- **Directions**:
Show every line of the data below that includes the word "radio".

• • •

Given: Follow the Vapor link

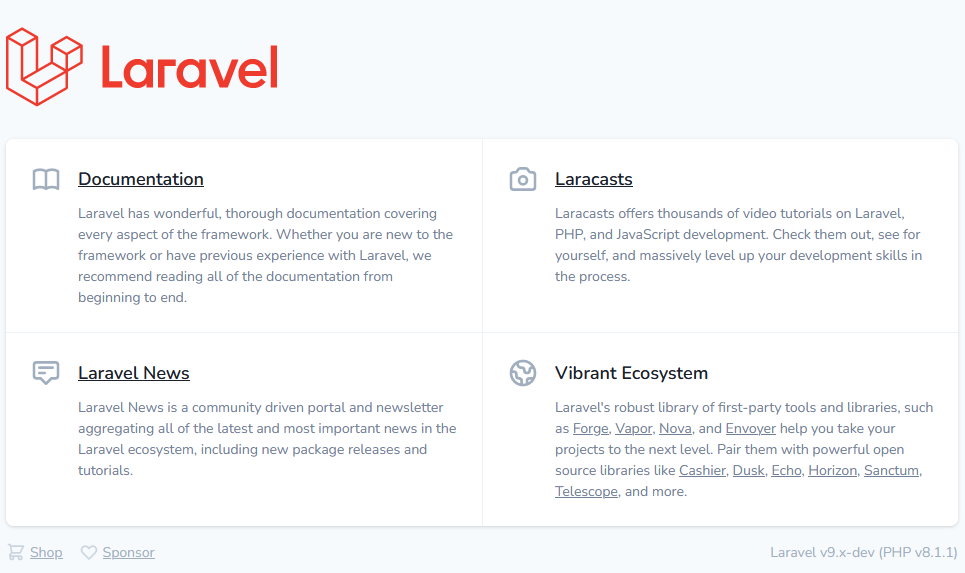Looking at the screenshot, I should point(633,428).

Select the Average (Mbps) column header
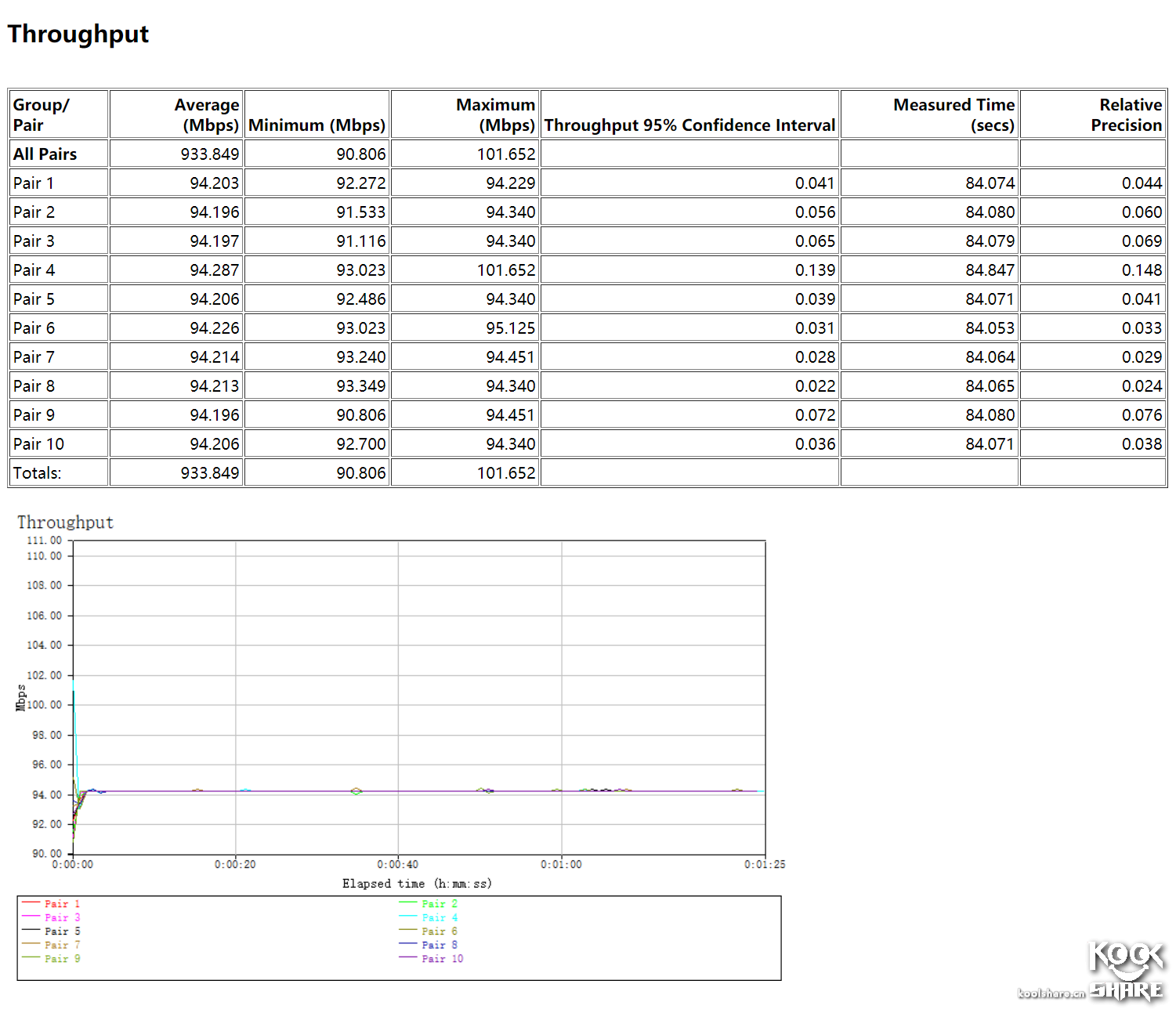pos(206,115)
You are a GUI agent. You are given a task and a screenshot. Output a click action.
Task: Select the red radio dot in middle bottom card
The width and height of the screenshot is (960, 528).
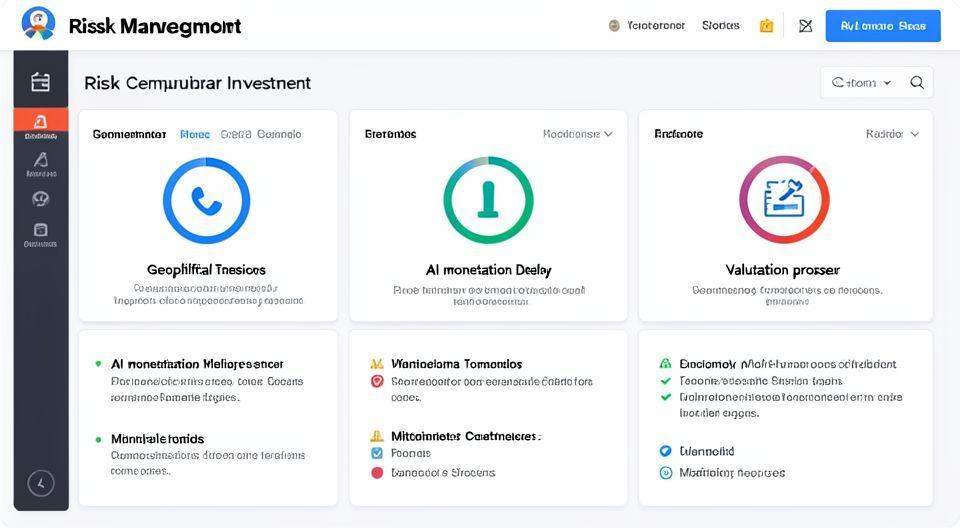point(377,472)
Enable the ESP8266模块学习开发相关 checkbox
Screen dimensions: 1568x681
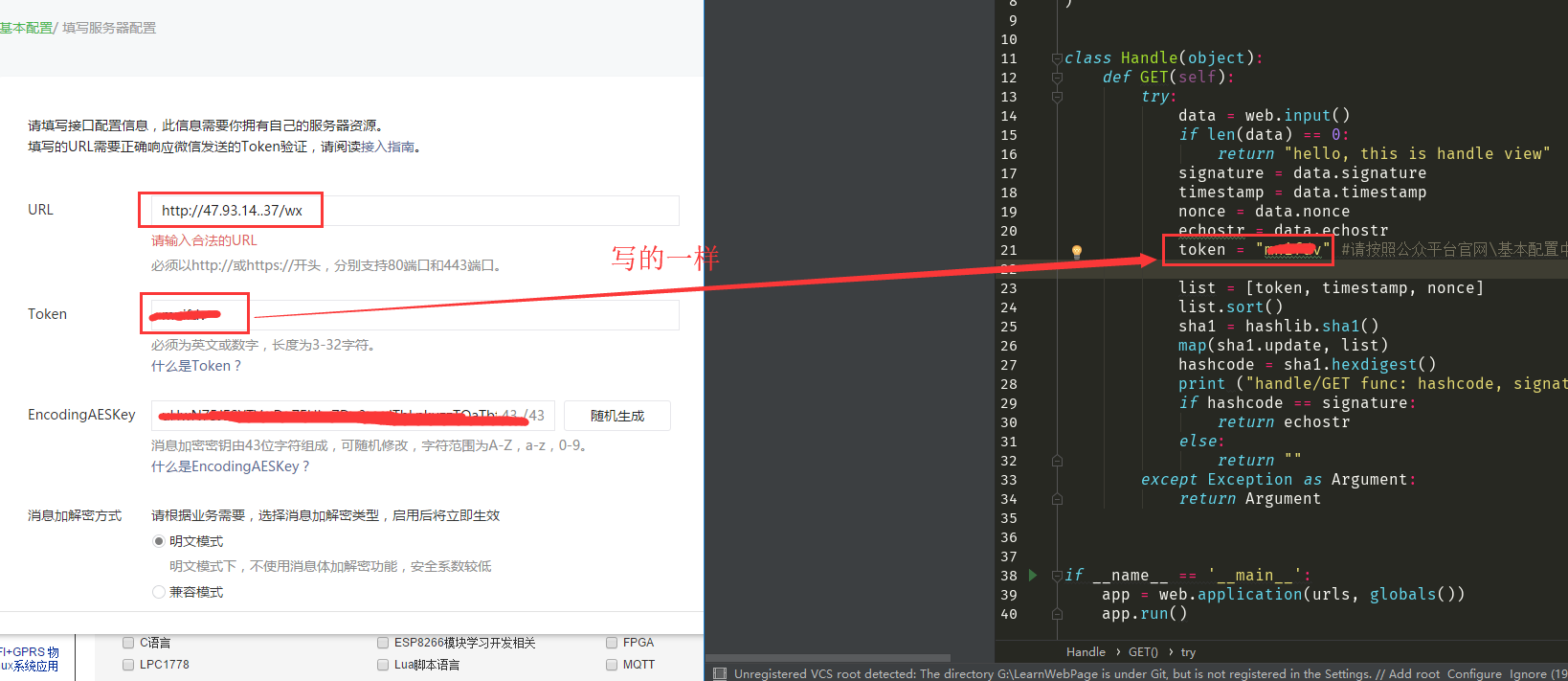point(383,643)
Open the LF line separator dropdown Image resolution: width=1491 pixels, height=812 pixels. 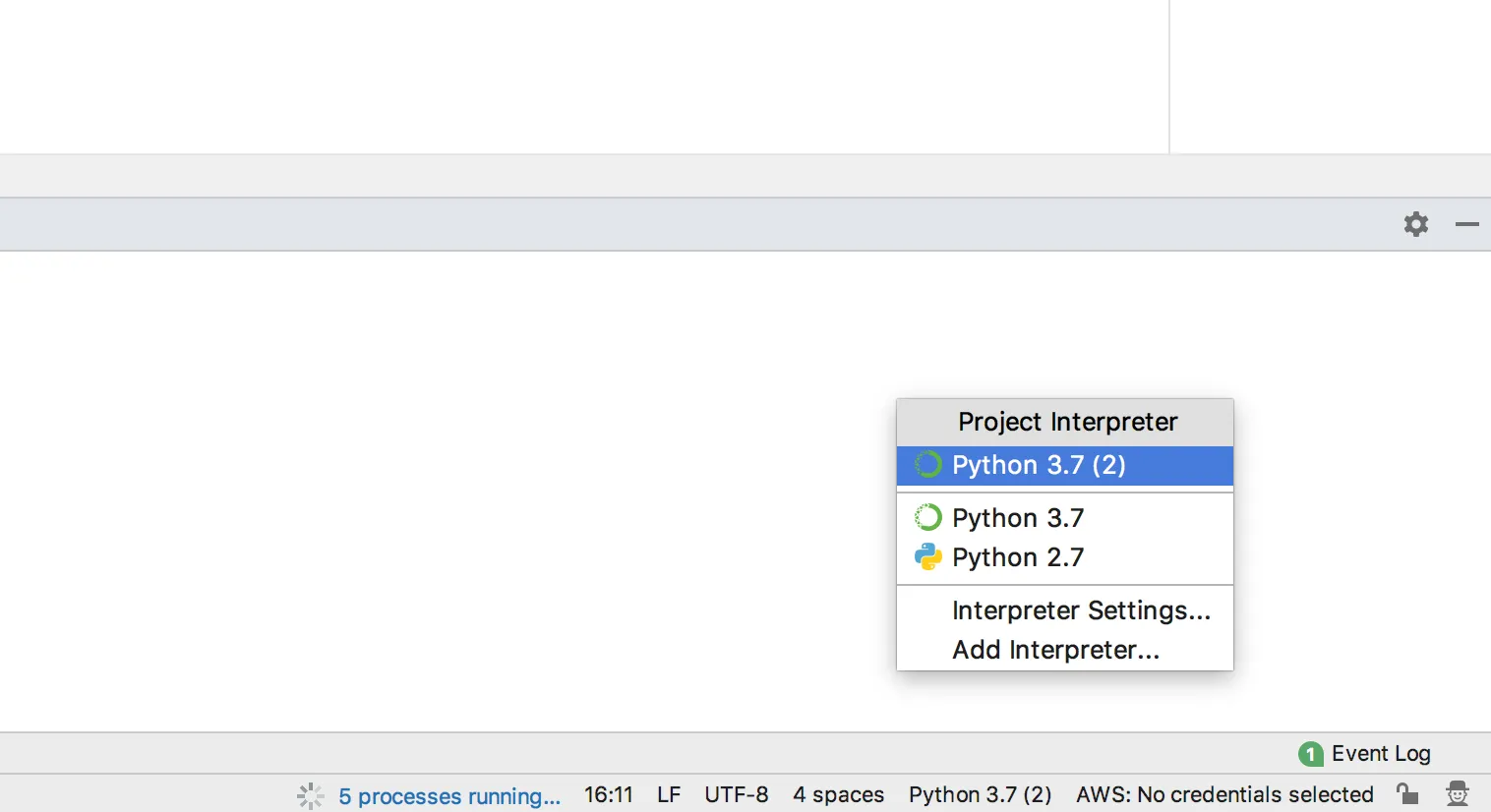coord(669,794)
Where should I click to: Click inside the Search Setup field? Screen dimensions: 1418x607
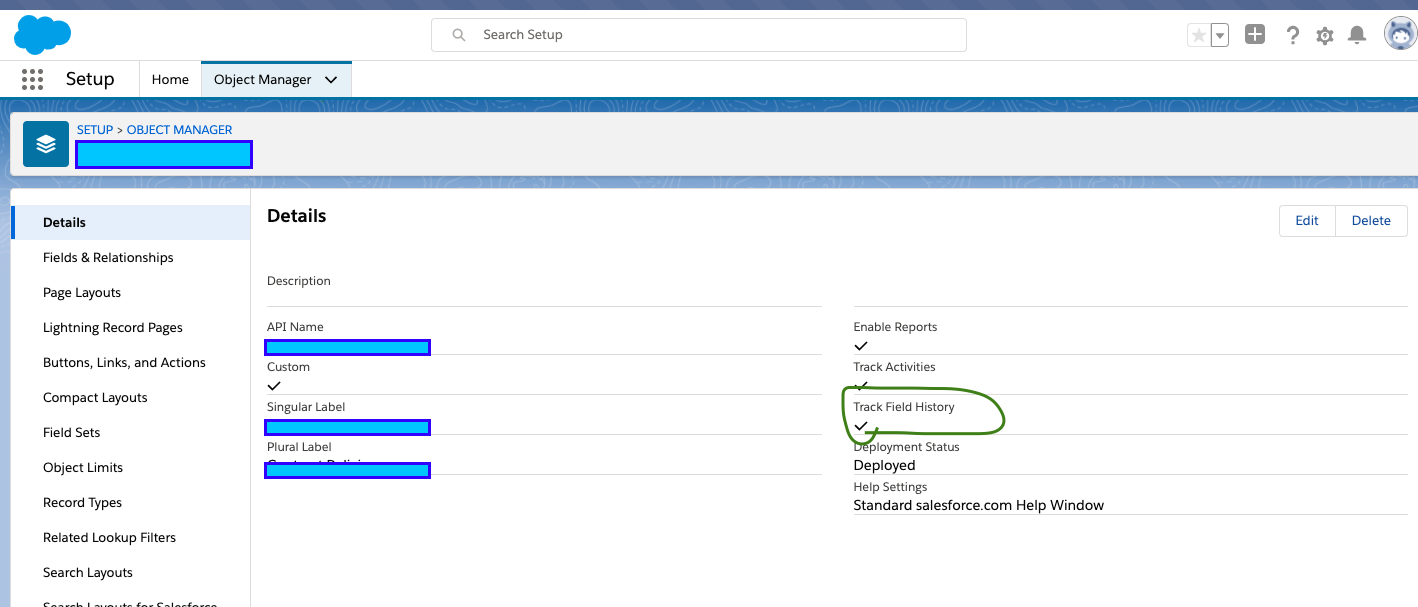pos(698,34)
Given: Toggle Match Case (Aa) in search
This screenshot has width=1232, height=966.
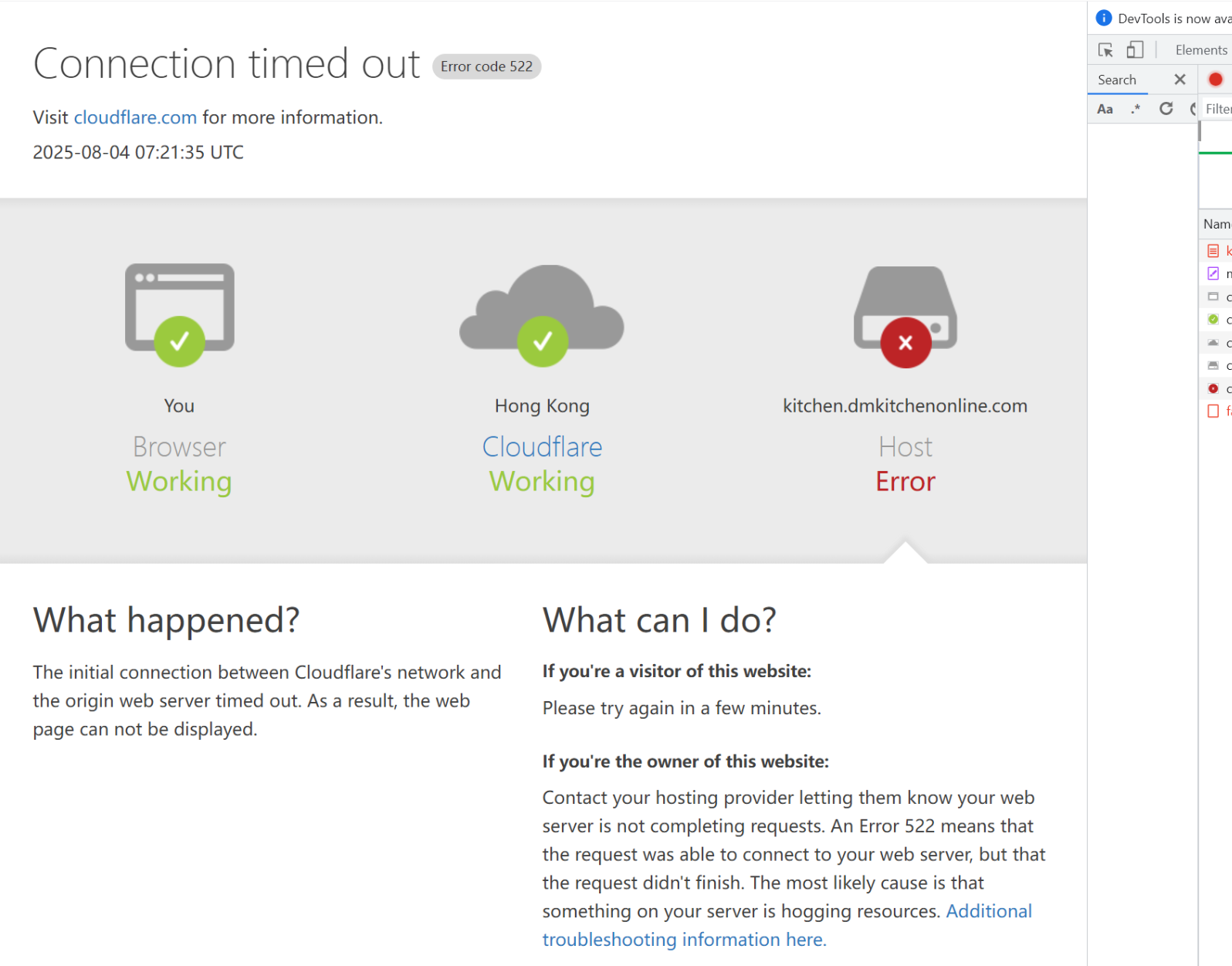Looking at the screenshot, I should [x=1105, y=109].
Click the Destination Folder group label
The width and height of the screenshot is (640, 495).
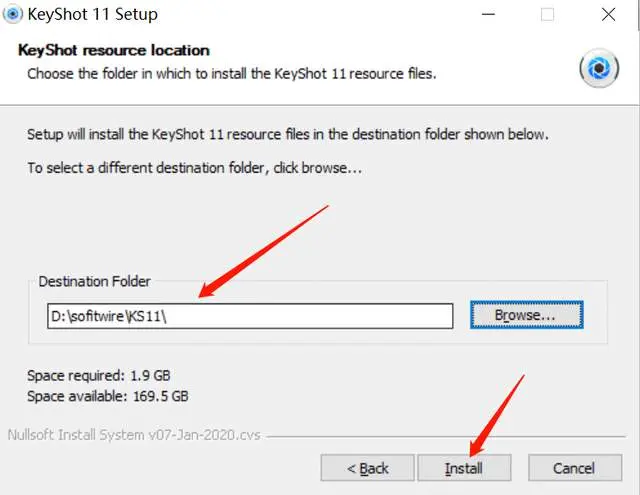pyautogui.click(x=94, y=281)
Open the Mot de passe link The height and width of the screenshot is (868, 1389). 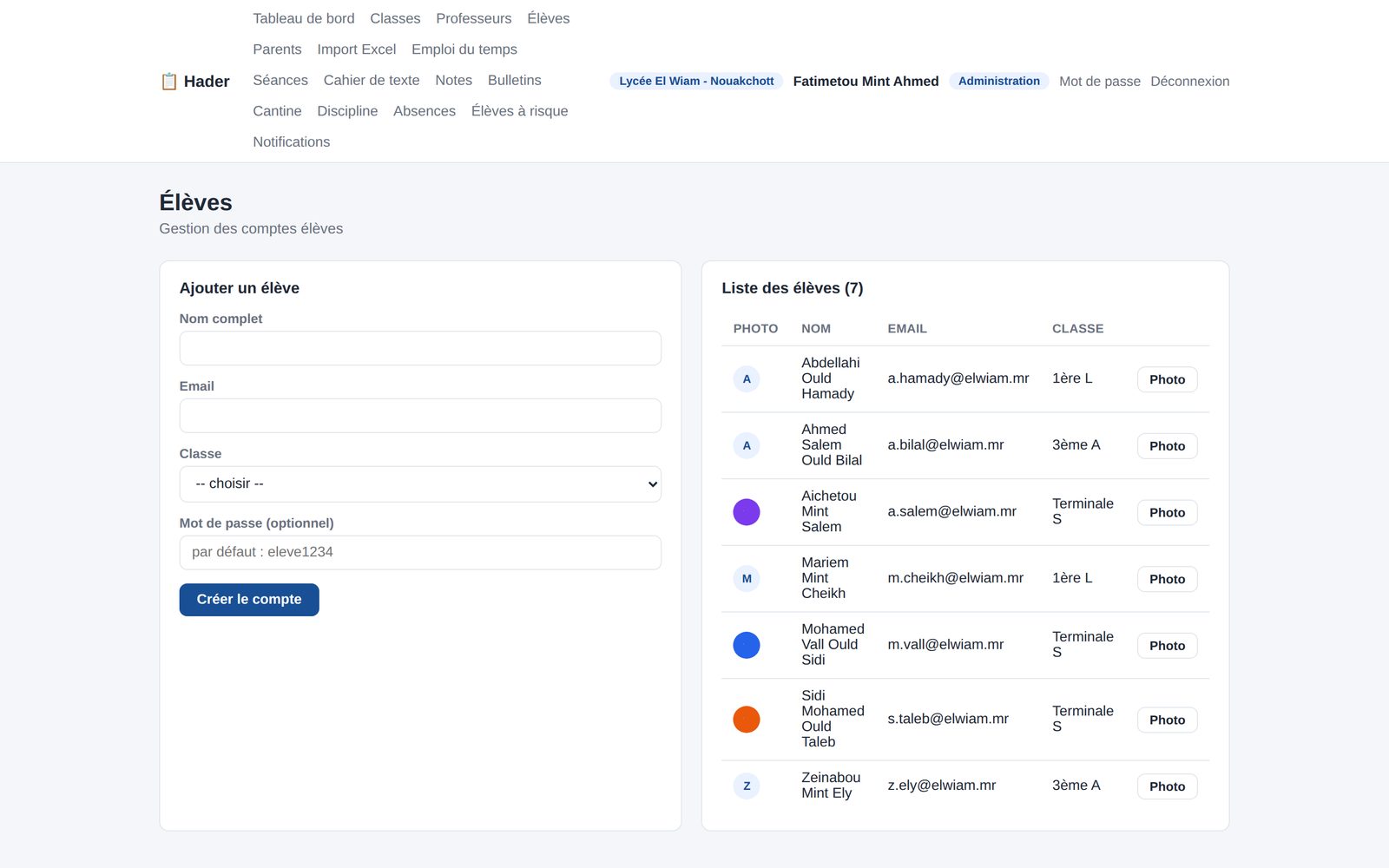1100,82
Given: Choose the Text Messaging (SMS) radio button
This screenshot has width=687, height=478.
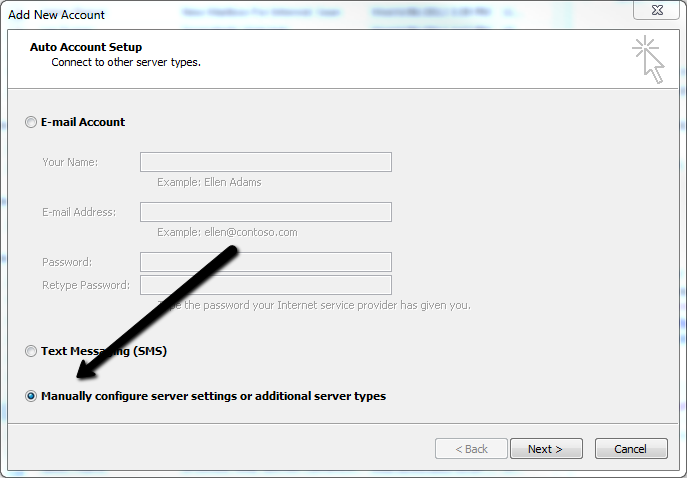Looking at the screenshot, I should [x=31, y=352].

• • •

- **Solution**:
Task: Select the red radio dot in middle bottom card
Given: Choose the Text Messaging (SMS) radio button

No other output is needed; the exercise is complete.